**Quoted passage:**
The statement advocates that those companies with net worth above Rs. 500 Crore, or an annual turnover of over Rs 1,000 Crore, shall earmark 2 percent of average net profits of three years towards CSR. In the draft Companies Bill, 2009, the CSR clause was voluntary, though it was mandatory for companies to disclose their CSR spending to shareholders. It also suggested that company boards should have at least one female member.
In India also a large number of companies have accorded a place of importance to social action programs. Corporate social responsibility is seen as relevant constraints to business and a large percentage of managers assign a high place for social responsibilities with that of profit. However, the process of social commitment in India is somewhat different like starting social trusts, anti-pollution measurers, adopting villages or all round progress and development, starting family planning clinics for the benefit of workers and residents allocation of a fixed percentage of profit to train unemployed engineers, technicians and community development activities like provision of drinking water facilities, conducting social audit on a voluntary basis, providing medical, recreational facilities, conducting tournaments to promote sports, talent, undertaking consumer education campaigns, avoiding unethical deceptive advertising and so on.
The big question is how ‘socially responsible’ are companies in reality? Due to the lack of international CSR guidelines, the practical application of CSR differs and CSR Strategies within most companies still show major deficiencies. There are still complaints about multinational companies wasting the environment and NGOs still denouncing human rights abuses in companies. Some critics believe that CSR programs are undertaken especially by multinational companies to distract the public from ethical questions posed by their core operations.
Meanwhile, companies seem to increasingly recognise their social responsibility, many of them are yet to adopt management practices that reflect it, company employees and managers need training in order to acquire the necessary skills and competence. Pioneering companies can help to implement socially responsible practices by guiding the processes. The Copenhagen Centre and CSR Europe have recently launched a program to bring the business and academic community together with the aim to identify and address the training needs of the business sector on Corporate Social Responsibility. While corporate social responsibility can only be taken on by the companies themselves, employees, consumers and investors can also play a decisive role in areas such as working conditions, environment or human rights, in the purchasing of products from companies which already adopted CSR or in prompting companies to adopt socially responsible practices.
Critics suggest that better governmental and international regulation and enforcement, rather than voluntary measures are necessary to ensure that companies behave in a socially responsible manner. Corporate social responsibility should therefore not be seen as a substitute to regulation concerning social rights or environmental standards. In countries where such regulations do not exist, efforts should focus on putting the proper regulatory framework in place on the basis of which socially responsible practices can be developed.

**Entries provided:**
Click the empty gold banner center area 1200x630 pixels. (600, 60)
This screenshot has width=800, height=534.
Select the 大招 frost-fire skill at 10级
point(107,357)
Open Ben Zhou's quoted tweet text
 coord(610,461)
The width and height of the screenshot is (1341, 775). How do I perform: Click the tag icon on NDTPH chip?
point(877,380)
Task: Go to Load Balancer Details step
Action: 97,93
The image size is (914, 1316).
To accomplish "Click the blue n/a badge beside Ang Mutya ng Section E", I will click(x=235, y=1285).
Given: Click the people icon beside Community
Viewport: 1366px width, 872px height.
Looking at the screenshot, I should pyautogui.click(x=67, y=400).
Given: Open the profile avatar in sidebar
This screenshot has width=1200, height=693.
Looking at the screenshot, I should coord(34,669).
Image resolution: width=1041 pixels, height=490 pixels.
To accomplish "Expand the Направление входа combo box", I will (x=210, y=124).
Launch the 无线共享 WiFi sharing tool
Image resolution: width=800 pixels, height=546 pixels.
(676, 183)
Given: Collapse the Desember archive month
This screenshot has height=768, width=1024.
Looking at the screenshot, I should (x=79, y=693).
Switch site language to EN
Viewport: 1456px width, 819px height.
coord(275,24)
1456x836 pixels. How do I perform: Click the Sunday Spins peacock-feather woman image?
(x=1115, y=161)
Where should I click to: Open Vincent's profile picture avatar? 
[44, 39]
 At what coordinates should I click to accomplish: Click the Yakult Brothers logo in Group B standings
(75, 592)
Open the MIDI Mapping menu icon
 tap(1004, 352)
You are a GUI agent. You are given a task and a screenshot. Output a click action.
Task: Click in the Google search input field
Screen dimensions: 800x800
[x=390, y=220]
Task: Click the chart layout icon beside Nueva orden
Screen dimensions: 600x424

**Work instructions:**
According to the passage on corporate social responsibility, what share of profits should companies with net worth above Rs. 500 Crore set aside for CSR? Answer from the passage on corporate social responsibility only, not from the data.

**Answer section:**
They should set aside 2 percent of their average net profits of three years.